Cole stated, “Consolidation within the industry, acquisitions of community banks by credit unions, and a small number of de novo bank applications are symptoms of the underlying problem: that the cumulative impact of regulatory burden on community banks is overwhelming the industry.” He urged the agencies to ensure that the latest review under the Economic Growth and Regulatory Paperwork Reduction Act (EGRPRA) has a meaningful impact on community bank regulation.
Among the recommendations put forth by ICBA are the hiring of an independent consultant to quantify the current regulatory burden on community banks, holding livestreamed outreach meetings in every region of the country, and setting up a dedicated website for the EGRPRA review. The organization also called for the designation of an overall director for the interagency review process to facilitate cooperation among different agencies.

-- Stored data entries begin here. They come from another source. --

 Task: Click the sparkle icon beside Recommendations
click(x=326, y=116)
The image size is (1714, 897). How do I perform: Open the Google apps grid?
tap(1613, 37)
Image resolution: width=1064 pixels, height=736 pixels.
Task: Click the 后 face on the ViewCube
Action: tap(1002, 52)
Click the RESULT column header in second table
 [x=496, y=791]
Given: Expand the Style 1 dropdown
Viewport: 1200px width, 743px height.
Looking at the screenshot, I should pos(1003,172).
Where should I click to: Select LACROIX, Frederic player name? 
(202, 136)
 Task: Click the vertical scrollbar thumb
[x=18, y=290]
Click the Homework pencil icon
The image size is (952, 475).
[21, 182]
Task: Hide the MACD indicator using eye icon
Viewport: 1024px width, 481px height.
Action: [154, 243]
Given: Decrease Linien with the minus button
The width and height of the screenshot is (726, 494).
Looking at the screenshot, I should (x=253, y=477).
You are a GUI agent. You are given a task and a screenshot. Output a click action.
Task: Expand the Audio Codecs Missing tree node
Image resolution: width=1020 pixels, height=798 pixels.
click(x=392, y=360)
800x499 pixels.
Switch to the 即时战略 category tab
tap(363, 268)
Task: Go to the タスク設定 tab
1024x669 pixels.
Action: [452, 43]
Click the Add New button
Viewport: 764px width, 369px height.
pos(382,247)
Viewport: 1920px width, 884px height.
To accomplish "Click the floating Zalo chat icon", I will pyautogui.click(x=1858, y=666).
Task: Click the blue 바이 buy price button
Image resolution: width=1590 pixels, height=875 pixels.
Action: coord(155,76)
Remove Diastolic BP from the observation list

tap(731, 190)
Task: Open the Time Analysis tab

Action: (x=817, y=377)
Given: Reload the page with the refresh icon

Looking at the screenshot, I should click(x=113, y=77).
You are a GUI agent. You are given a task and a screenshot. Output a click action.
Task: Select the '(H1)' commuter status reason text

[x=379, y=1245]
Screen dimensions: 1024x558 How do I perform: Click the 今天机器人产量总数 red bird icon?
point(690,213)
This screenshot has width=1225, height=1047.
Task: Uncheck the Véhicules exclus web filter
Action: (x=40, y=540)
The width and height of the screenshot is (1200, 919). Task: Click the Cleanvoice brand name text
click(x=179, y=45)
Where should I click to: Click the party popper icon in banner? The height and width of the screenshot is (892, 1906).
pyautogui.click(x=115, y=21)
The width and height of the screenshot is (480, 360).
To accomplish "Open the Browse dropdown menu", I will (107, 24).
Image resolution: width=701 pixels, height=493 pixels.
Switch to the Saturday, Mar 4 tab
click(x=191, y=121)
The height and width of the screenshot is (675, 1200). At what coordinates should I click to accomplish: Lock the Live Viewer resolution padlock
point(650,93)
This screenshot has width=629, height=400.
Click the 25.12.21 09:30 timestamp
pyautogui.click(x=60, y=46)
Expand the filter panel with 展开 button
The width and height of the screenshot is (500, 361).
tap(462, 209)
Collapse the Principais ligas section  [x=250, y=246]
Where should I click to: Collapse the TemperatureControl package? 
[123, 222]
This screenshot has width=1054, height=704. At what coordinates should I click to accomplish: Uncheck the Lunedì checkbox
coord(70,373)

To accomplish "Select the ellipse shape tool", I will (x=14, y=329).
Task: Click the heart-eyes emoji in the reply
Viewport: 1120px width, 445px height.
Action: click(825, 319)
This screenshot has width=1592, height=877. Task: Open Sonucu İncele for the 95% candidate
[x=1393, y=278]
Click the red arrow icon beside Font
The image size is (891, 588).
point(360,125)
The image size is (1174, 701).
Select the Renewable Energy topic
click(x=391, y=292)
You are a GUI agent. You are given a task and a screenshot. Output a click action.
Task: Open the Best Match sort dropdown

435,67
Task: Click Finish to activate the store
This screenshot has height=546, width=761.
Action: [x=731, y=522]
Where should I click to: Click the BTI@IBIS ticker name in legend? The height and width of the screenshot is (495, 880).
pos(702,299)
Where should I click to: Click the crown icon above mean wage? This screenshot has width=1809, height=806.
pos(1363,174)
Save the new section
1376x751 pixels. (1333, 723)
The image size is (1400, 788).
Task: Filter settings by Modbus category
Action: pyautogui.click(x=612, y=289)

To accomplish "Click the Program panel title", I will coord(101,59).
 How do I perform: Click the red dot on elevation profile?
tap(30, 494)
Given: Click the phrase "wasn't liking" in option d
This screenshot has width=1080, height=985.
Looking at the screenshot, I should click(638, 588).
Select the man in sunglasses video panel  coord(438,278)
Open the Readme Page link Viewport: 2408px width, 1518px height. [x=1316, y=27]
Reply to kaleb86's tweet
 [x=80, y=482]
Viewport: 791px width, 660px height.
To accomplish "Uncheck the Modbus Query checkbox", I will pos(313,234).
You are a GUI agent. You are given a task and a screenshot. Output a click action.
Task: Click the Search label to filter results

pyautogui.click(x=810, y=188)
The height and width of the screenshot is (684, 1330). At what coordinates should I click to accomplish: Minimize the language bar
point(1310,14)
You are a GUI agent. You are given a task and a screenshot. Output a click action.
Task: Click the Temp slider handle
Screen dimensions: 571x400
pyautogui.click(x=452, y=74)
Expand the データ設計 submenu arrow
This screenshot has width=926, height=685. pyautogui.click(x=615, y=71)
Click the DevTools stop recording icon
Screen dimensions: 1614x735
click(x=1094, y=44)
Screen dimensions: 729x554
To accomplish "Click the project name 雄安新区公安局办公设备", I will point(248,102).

Additionally, ICBA urged regulators to conduct a thorough review of past regulatory assessments and to simplify reporting procedures, streamline applications, and update policies to alleviate the burden on community banks. The complete comments from ICBA can be found on their website.
ICBA, with a mission to promote an environment where community banks flourish, aims to support these local financial institutions in driving economic prosperity and helping customers achieve their financial goals. Community banks play a vital role in channeling deposits back into the neighborhoods they serve, creating jobs, and fostering growth.